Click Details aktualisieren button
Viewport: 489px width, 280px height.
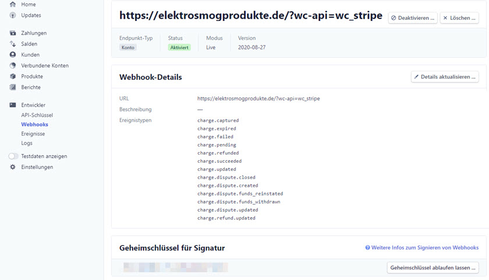point(445,77)
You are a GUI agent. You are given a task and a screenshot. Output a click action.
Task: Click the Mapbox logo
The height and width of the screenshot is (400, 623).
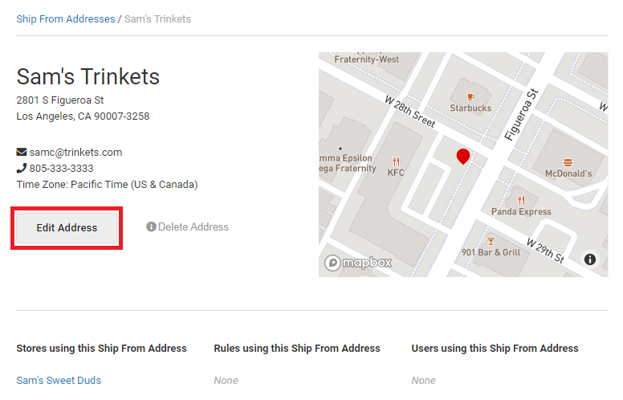(x=358, y=263)
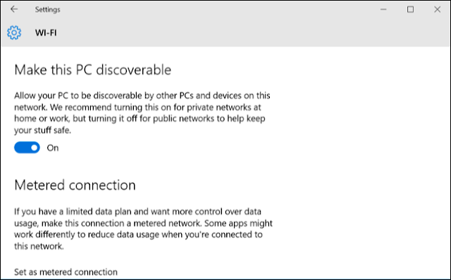Click the Settings title text
This screenshot has height=280, width=451.
click(47, 9)
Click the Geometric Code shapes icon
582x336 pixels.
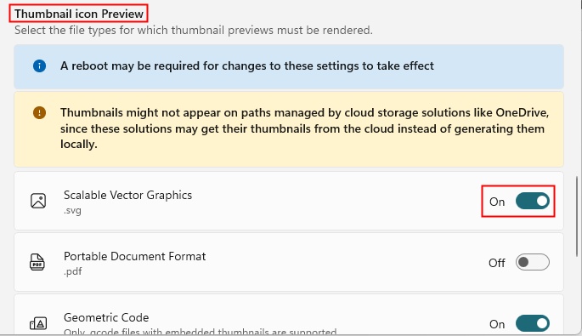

------------------------------------------------------------------------

▶ [Task goal] Copy all the records above exactly, but leave out the pictures.

▶ [Output below]
Click Details aktualisieren button
Viewport: 489px width, 280px height.
point(445,77)
You are a GUI agent. You are given a task and a screenshot. Output a click action.
Task: Click the Mapbox logo
The height and width of the screenshot is (400, 623).
(x=358, y=263)
Click the Settings title text
This screenshot has height=280, width=451.
click(47, 9)
Click the Geometric Code shapes icon
582x336 pixels.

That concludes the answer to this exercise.